The state government and the Forest Department defend all these actions in the name of environmental protection. In July 2025, Goalpara District Forest Officer (DFO) Tejas Mariswamy told NDTV about the operation in the Paikan Reserve Forest: “Goalpara district has recorded the highest number of incidents of human-elephant conflict. That is why the High Court has ordered the removal of all encroachments from forest land.”

However, the district administration has yet to provide any official explanation for the alleged double standards in the demolition of religious structures, the lack of rehabilitation measures, and the disregard for court orders. Hafiz Rafiqul Islam, a legislator from the opposition All India United Democratic Front (AIUDF), rejects the claim that these areas constitute “forest land,” saying: “These villages are listed in the 1951 Assam NRC. There are electricity connections, roads, water projects, and government schools here. If this is forest land, then how did the state government provide all these facilities?”

According to Wajid Ali, a lawyer with the Goalpara Lawyers Association, only 25.67% of the district’s forest area is under encroachment, including by tribal communities engaged in rubber and tea cultivation. However, he argues that the recent operations have targeted only settlements inhabited by Bengali Muslims.

Hasilapara: A Story Beyond the Rubble

Hasilapara, one of the affected areas in Goalpara, presents perhaps the most heartbreaking picture of the crisis. Here, families displaced from Panj Ratna are living in makeshift shelters made of tarpaulin, bamboo, and plastic sheets. It was here that I met Ayesha, a Class 10 student. One cold evening, she sat inside her temporary shelter. Fear and uncertainty were evident in her eyes. Crying, she said, “All my books got soaked in the rain. How will I study now? How will I take my exams?”

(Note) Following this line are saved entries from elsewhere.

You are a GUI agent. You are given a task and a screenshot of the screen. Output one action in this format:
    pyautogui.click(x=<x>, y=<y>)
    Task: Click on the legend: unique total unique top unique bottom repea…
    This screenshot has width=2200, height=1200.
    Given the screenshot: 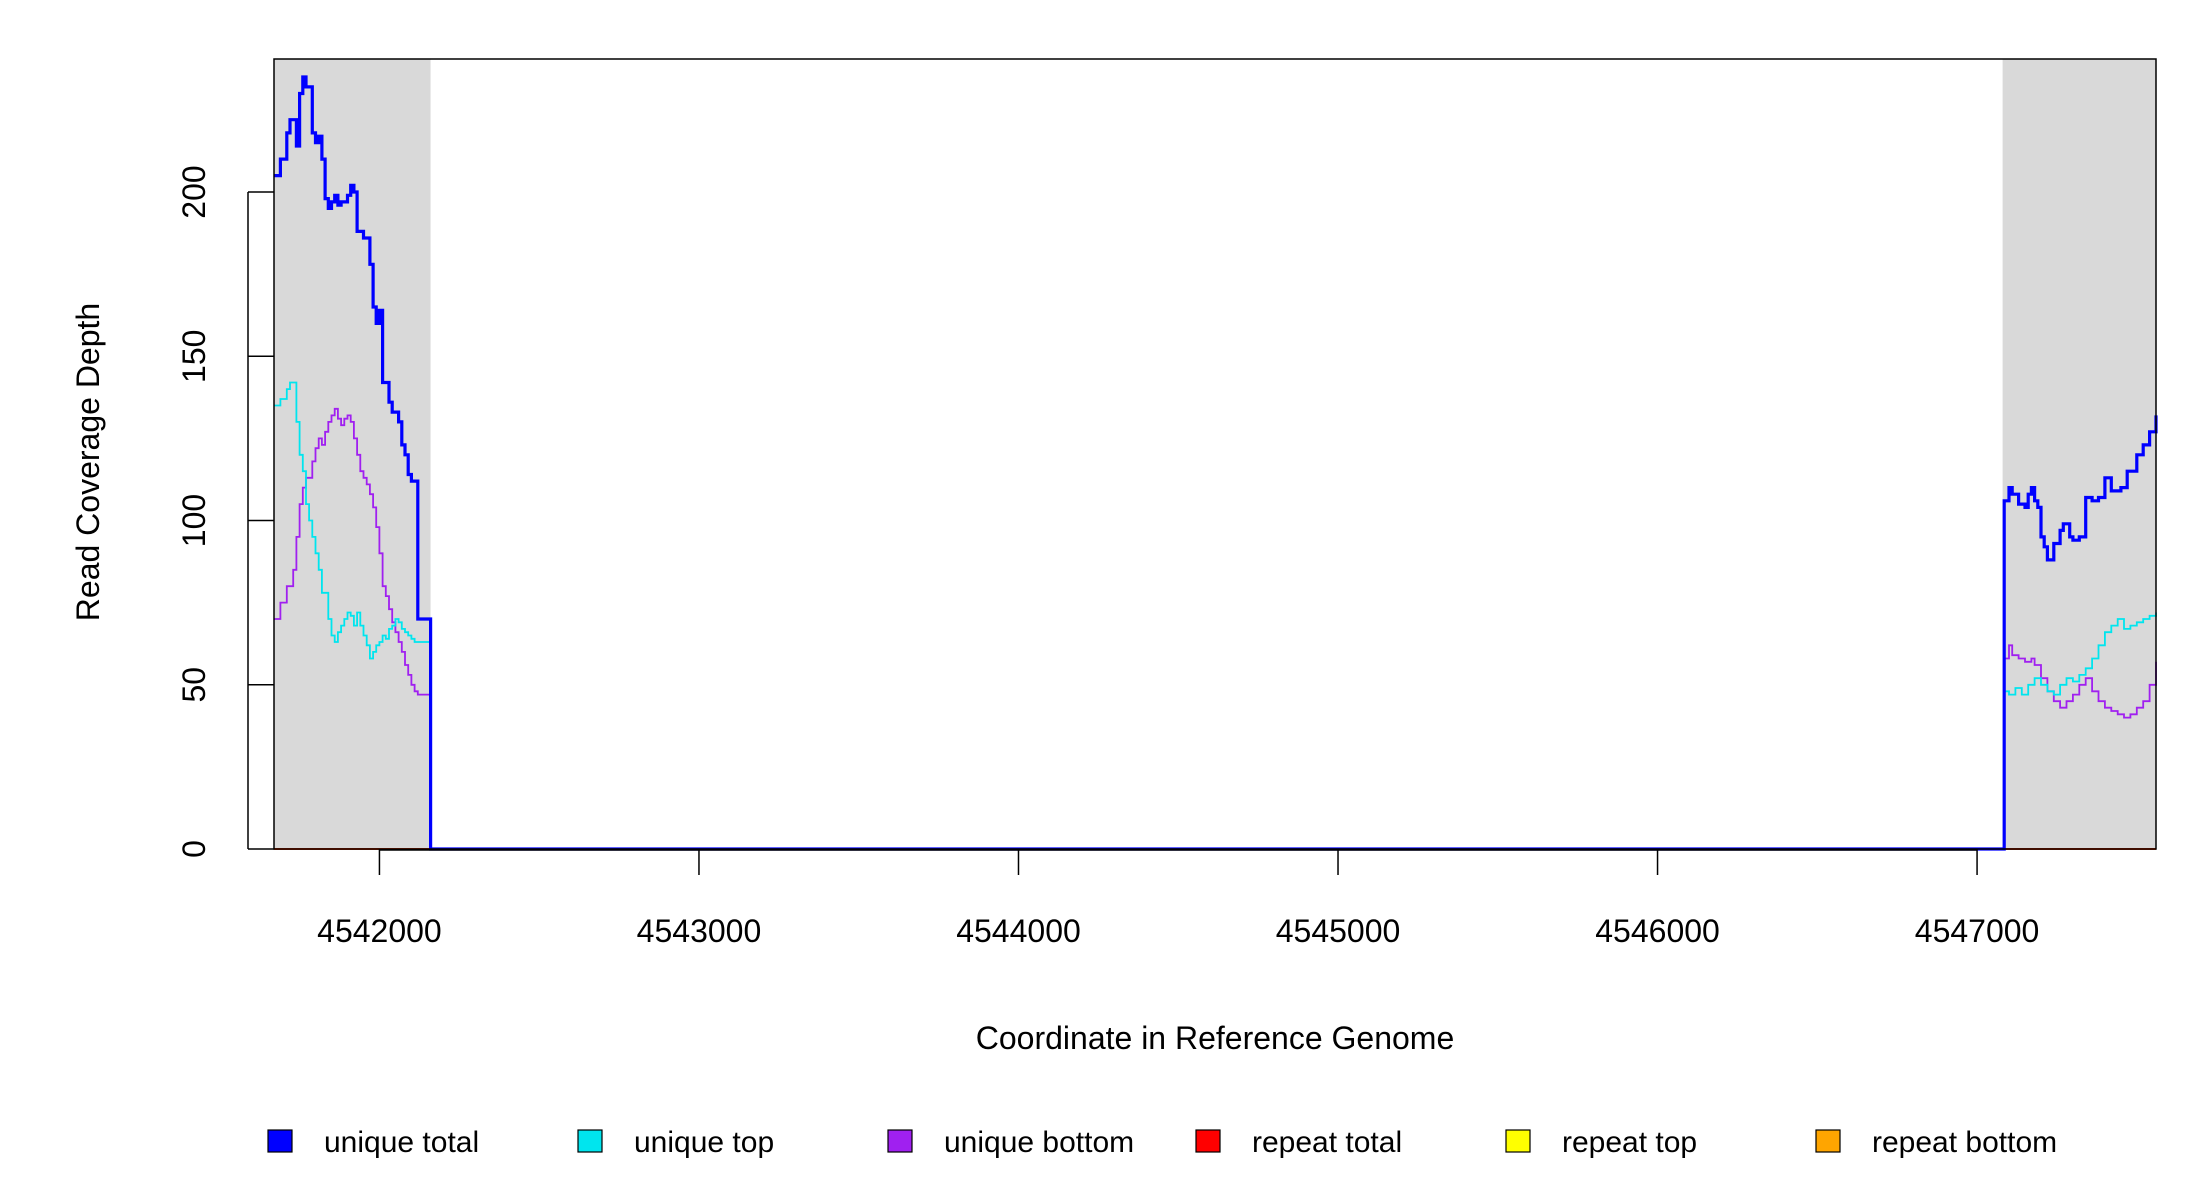 What is the action you would take?
    pyautogui.click(x=1162, y=1142)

This question is not Ayesha’s alone. It is the question of hundreds of children whose education has been directly affected by the evictions. And in these questions lies the full weight of the structural violence that Assam’s minority community says it is experiencing today.

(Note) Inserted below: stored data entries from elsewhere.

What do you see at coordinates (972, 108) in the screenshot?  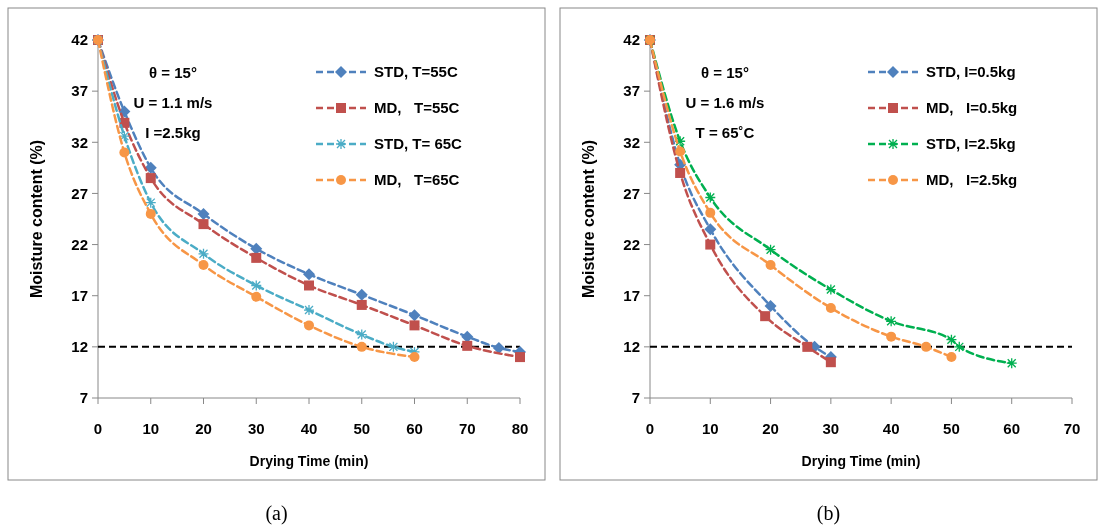 I see `legend-label: MD, I=0.5kg` at bounding box center [972, 108].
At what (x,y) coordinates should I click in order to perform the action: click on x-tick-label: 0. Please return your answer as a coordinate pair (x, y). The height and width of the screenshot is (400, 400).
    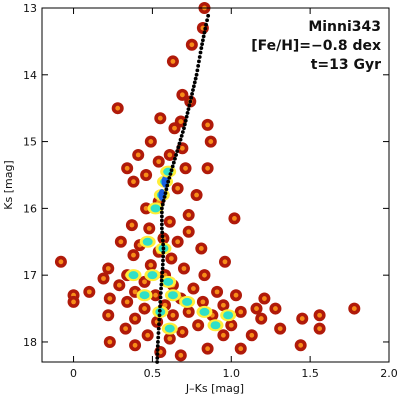
    Looking at the image, I should click on (74, 374).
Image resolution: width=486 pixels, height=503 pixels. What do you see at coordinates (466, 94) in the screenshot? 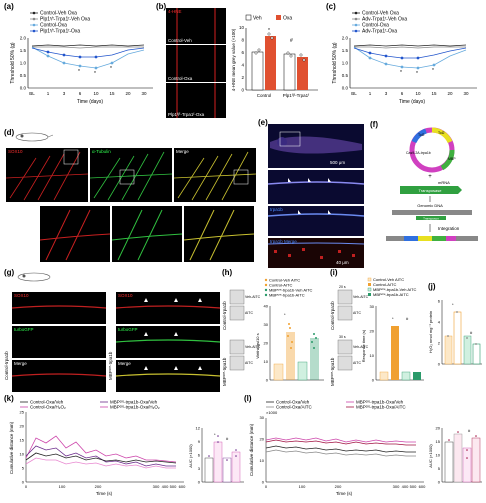
I see `panel-c-xtick-7: 30` at bounding box center [466, 94].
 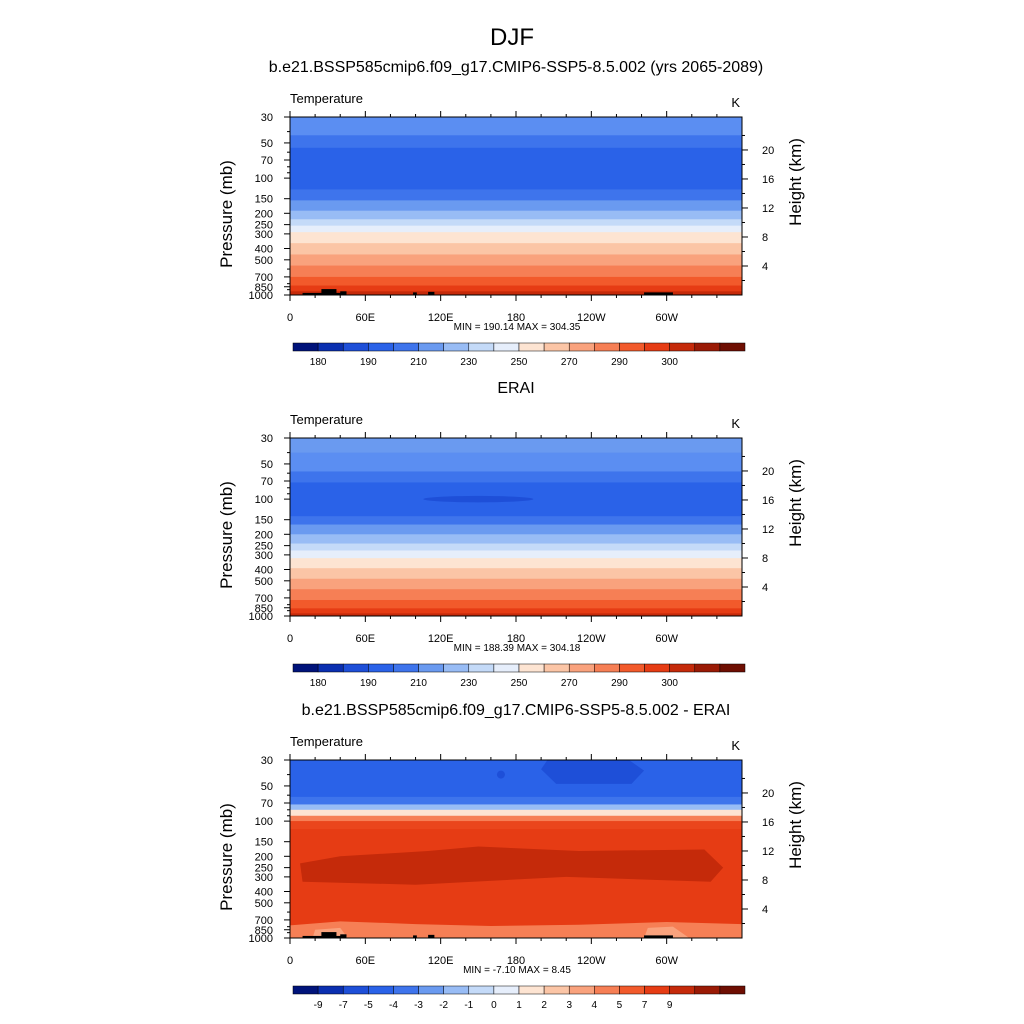 I want to click on height-tick-label: 12, so click(x=768, y=852).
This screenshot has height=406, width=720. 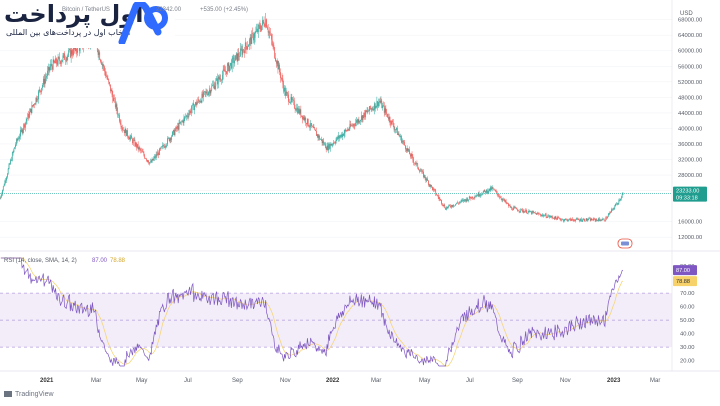 I want to click on time-tick-label: Sep, so click(x=238, y=381).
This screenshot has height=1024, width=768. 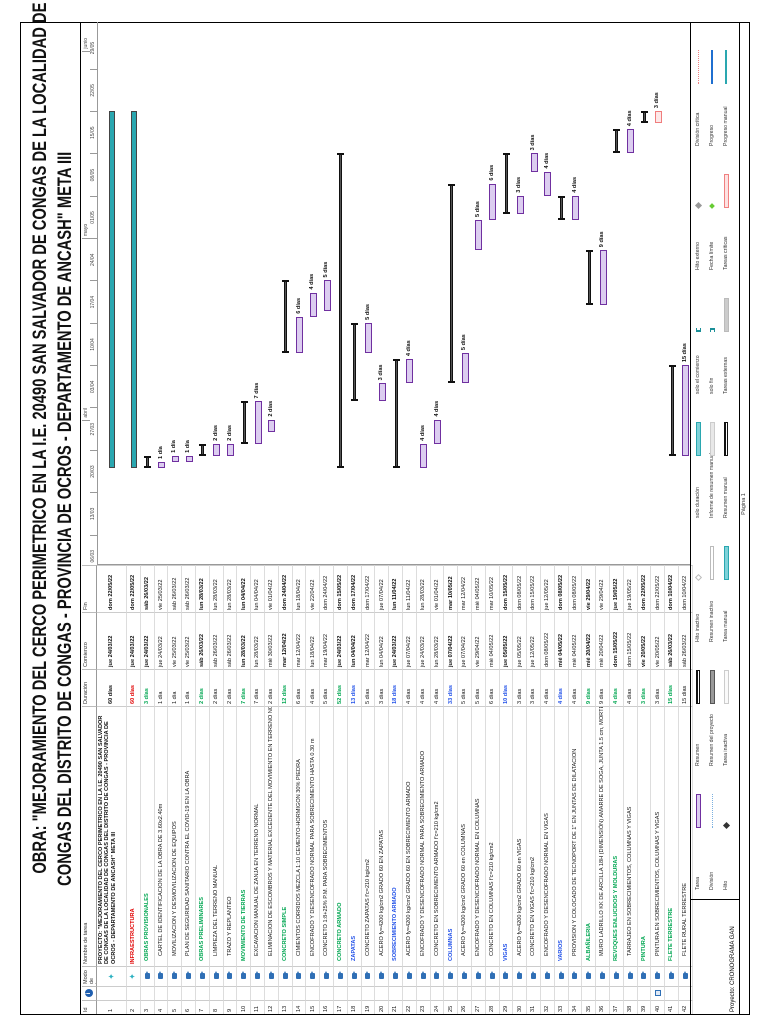 I want to click on col-header-name: Nombre de tarea, so click(x=90, y=836).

This educational crisis is not limited to the loss of books. Following the eviction in the Jaleswar Betbari area, the existing government school building was converted into an office of the Forest Department. Converting schools into administrative offices is, critics argue, a clear violation of the state’s constitutional obligations under the Right to Education (RTE) Act. When alternative avenues of education are blocked for children in affected areas, it effectively means that the state is cutting off an entire generation from the path of social progress.

The reporting for the story was supported by a grant from the Human Rights and Religious Freedom Journalism Grant Program.